* Records for the task:
□ □ □ □ □ □ □

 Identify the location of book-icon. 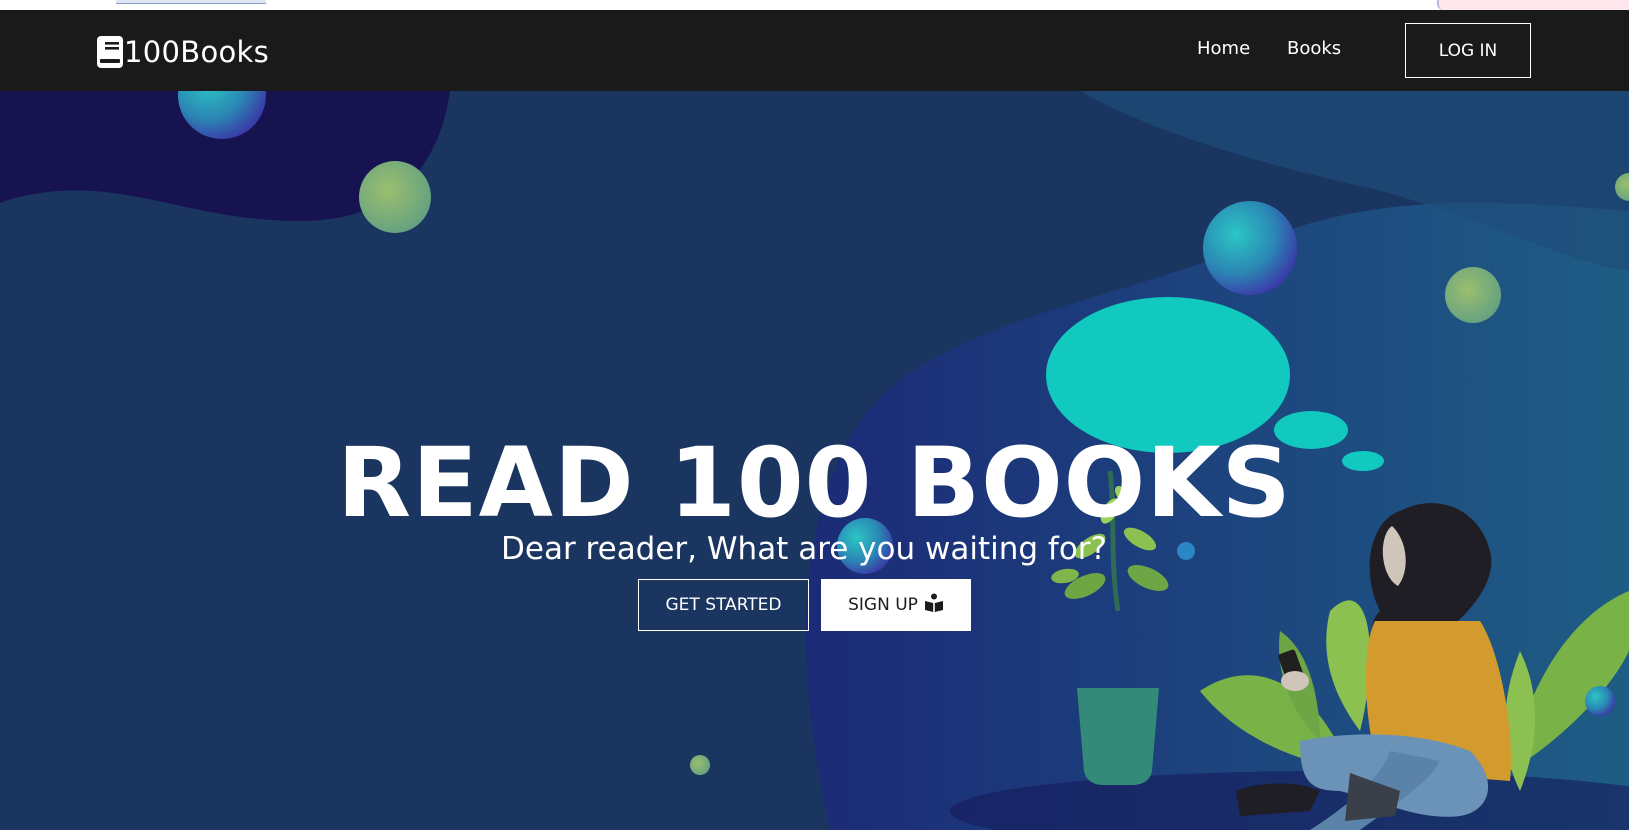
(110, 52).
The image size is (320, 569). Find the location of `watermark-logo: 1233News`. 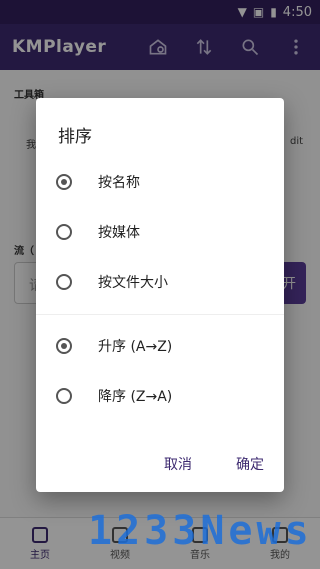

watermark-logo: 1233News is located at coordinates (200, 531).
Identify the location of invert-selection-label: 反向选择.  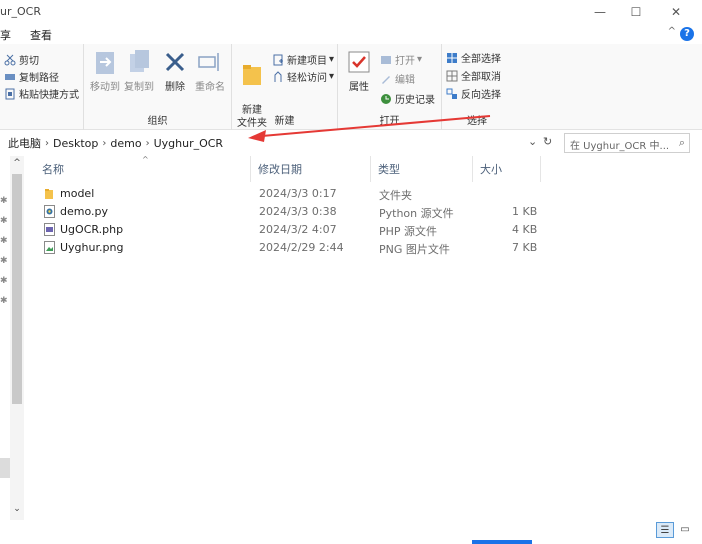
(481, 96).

□ □ □ □ □ □ □

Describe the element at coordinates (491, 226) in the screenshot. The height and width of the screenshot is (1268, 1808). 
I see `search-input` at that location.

□ □ □ □ □ □ □

* Directions for this task: Return every line of the entries above that contains the string "coordinates".

* Task response:
watermark-logo: 1233News is located at coordinates (200, 531).
Describe the element at coordinates (491, 226) in the screenshot. The height and width of the screenshot is (1268, 1808). 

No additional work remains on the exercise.